Travelers who want one of the new meals should pre-order through the Alaska Hawaiian app or Hawaiian’s website between two weeks and 20 hours before departure. Waiting until boarding may mean the full menu is unavailable. Hawaiian says passengers who do not pre-order will still have access to some onboard purchase options, including snack boxes and Pau Hana snack cart items, but the chef-curated meal selection is built around pre-ordering.
Passengers should also pay attention to departure time. Morning flights will have breakfast items, while later departures will have the afternoon and evening menu.
For premium-cabin travelers, the situation is different. First Class has already moved into a pre-select model, but First Class passengers still receive a meal even if they do not make a selection in advance. Pre-selecting simply improves the chance of getting the preferred choice.
For Main Cabin passengers, pre-ordering is now the key to receiving the new meal.
Bottom Line
Hawaiian Airlines is replacing its complimentary Main Cabin meal on most domestic Hawai‘i–mainland flights with a paid pre-order menu beginning July 1.

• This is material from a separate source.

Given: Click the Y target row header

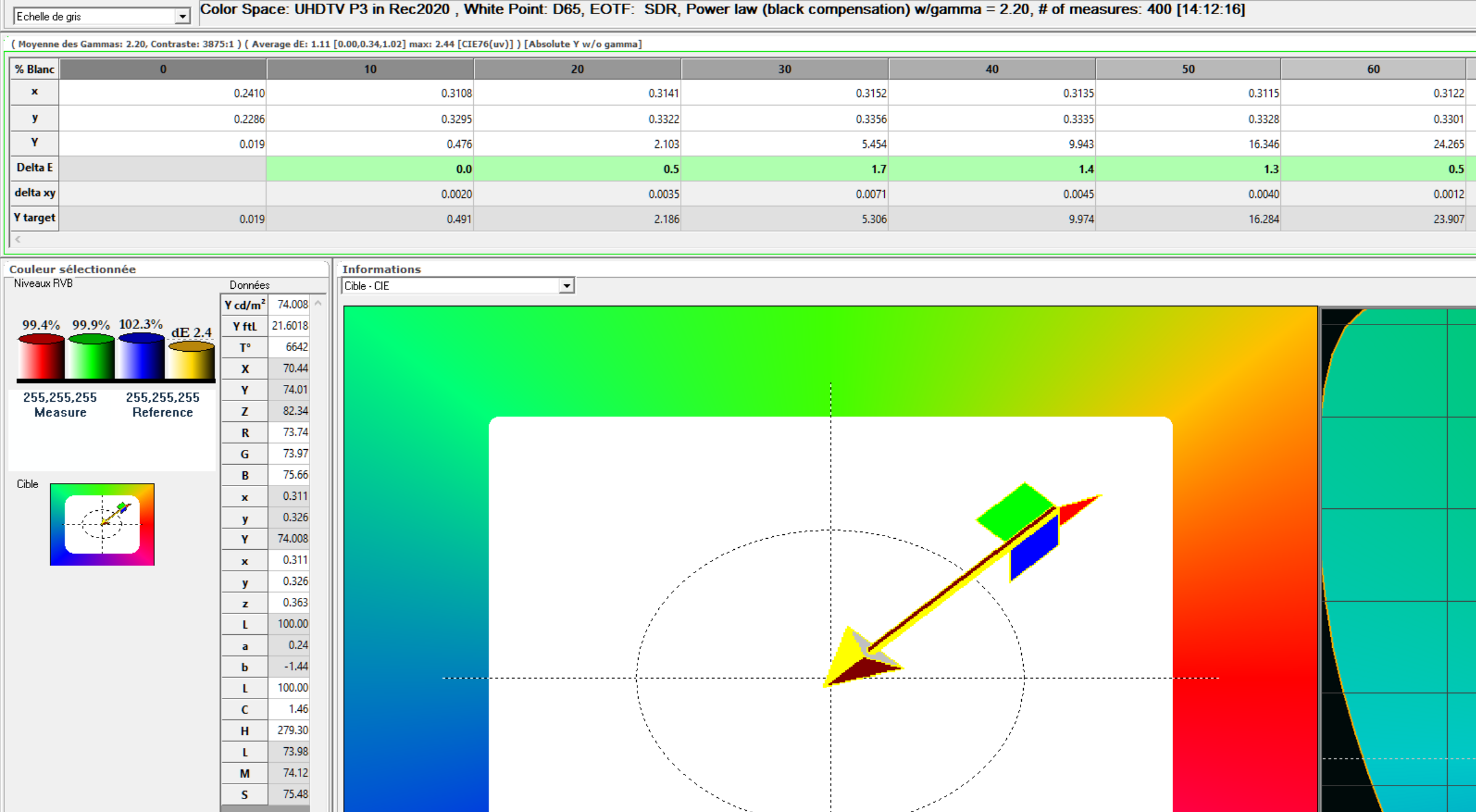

The new menu has real strengths. It is more varied, more locally rooted, and more ambitious than the standard complimentary sandwich it replaces. Chef Sheldon Simeon brings credibility and a strong Hawai‘i culinary identity to the program, and the airline is retaining complimentary smaller touches such as snacks, beverages, and pre-arrival sweets.
But the commercial shift is still significant. For most Main Cabin passengers flying between Hawai‘i and the U.S. mainland, a meal that was once included will now cost extra unless they are traveling on the Honolulu (HNL)–New York (JFK) route, where complimentary meals will continue.
This is the tension at the center of the new Hawaiian under Alaska Air Group: better optional products, more modern systems, and more revenue discipline, but fewer included legacy touches that made Hawaiian feel different.
For passengers, the advice is straightforward. If food matters on your Hawaiian flight, pre-order before departure. For Hawaiian, the challenge is bigger: proving that a paid, chef-driven meal program can still feel like island hospitality rather than just another airline fee.